80b) Bei Anwendung dieser Grundsätze im vorliegenden Fall liegen die Voraussetzungen für die Beiordnung eines Rechtsanwalts vor. Diese ist für die Wahrnehmung der Rechte im Zusammenhang mit der Durchführung einer Kündigungsschutzklage angesichts der damit verbundenen tatsächlichen und rechtlichen Schwierigkeiten regelmäßig erforderlich.

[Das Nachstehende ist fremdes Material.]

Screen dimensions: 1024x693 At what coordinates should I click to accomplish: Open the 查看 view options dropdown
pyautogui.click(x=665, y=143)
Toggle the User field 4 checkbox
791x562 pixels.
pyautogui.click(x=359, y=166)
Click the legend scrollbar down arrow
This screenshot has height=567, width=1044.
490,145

81Zudem war die Beklagte zwar nicht anwaltlich, aber durch den Kommunalen Arbeitgeberverband juristisch qualifiziert vertreten. Das rechtfertigt die Annahme einer Erforderlichkeit der Beiordnung. Ähnlich wie bei einer Behörde (vgl. dazu BVerfG, 24. März 2011, 1 BVR 1737/10, NJW 2011, 2039) stand dem Kläger damit ein rechtskundiger und prozesserfahrener Vertreter seines Arbeitgebers gegenüber. In einem solchen Fall wird auch ein vermögender Rechtssuchender regelmäßig einen Rechtsanwalt einschalten, wenn er nicht ausnahmsweise selbst über ausreichende Kenntnisse und Fähigkeiten verfügt, um das Verfahren in jedem Stadium durch sachdienlichen Vortrag und Anträge effektiv fördern zu können (vgl. BVerfG, 24. März 2011, a.a.O.; LAG Hamm, 15. Januar 2013, 14 Ta 498/12, juris).
826. Die persönlichen und wirtschaftlichen Voraussetzungen für eine Bewilligung von Prozesskostenhilfe liegen vor. Der Kläger bezieht Arbeitslosengeld in Höhe von 1.413,30 Euro monatlich. Unter Abzug des ihm zustehenden Freibetrags, der Unterhaltsleistungen für die beiden Kinder, der Raten aus dem Kredit für ein Fahrzeug sowie aus einem weiteren Kleinkredit und der Kosten für die Wohnung verblieb kein Einkommen, aus dem der Kläger einen Betrag zu den Kosten der Prozessführung leisten könnte. Vermögen ist ebenfalls nicht vorhanden.
837. Gründe für eine Zulassung der Rechtsbeschwerde bestehen nicht. Der Kläger ist mit seinem Rechtsmittel erfolgreich und durch die Entscheidung nicht beschwert. Ein Beschwerderecht der Staatskasse nach § 127 Abs. 3 ZPO besteht nicht.